* [Problem statement] Write out the lines of the records from the one containing "You are a computer-use agent. This" to the very last, keeping each exactly as it is.
*** Working data Section Begins ***
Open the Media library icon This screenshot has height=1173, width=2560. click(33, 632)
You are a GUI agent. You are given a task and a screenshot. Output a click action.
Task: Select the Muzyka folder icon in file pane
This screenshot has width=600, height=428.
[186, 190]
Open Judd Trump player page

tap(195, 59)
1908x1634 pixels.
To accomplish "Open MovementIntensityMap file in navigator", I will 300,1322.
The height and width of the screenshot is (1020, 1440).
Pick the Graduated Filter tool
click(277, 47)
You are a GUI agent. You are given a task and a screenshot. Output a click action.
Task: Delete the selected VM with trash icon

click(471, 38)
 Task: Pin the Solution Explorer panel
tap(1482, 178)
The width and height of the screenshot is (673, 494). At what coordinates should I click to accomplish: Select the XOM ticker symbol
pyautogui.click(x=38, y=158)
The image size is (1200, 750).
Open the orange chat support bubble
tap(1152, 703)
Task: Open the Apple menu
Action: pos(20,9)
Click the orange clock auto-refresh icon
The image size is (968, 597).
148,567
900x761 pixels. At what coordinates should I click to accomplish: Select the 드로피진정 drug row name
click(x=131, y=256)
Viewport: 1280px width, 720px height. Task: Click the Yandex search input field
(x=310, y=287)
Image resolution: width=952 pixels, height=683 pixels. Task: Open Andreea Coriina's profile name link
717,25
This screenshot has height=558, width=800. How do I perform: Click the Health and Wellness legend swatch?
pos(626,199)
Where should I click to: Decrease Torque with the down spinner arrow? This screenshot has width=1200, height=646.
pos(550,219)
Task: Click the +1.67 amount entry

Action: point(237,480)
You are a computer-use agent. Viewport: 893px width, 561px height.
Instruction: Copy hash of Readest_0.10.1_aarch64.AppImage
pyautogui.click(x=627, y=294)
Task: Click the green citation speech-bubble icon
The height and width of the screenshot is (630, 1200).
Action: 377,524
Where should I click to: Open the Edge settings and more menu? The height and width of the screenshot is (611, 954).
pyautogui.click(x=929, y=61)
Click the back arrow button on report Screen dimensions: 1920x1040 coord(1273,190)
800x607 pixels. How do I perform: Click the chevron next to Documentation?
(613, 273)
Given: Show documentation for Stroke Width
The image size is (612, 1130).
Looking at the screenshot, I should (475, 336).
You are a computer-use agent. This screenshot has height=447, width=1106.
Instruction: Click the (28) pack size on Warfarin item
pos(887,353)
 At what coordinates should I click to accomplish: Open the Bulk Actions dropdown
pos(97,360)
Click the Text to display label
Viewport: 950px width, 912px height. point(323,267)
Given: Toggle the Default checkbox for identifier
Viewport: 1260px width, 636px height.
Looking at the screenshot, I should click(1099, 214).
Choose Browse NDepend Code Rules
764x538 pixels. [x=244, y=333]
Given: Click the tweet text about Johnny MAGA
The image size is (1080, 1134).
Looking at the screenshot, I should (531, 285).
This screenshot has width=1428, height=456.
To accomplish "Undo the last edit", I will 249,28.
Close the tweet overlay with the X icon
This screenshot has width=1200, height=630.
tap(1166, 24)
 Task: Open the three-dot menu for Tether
*** Working data Section Ends ***
* [Output below]
You are a computer-use agent. This screenshot has height=447, width=1106.
Instruction: Click the (28) pack size on Warfarin item
pos(887,353)
 At what coordinates should I click to accomplish: Open the Bulk Actions dropdown
pos(97,360)
Click the Text to display label
Viewport: 950px width, 912px height. point(323,267)
Given: Toggle the Default checkbox for identifier
Viewport: 1260px width, 636px height.
Looking at the screenshot, I should click(1099, 214).
Choose Browse NDepend Code Rules
764x538 pixels. [x=244, y=333]
Given: Click the tweet text about Johnny MAGA
The image size is (1080, 1134).
Looking at the screenshot, I should (531, 285).
This screenshot has width=1428, height=456.
To accomplish "Undo the last edit", I will 249,28.
Close the tweet overlay with the X icon
This screenshot has width=1200, height=630.
tap(1166, 24)
 Task: Open the three-dot menu for Tether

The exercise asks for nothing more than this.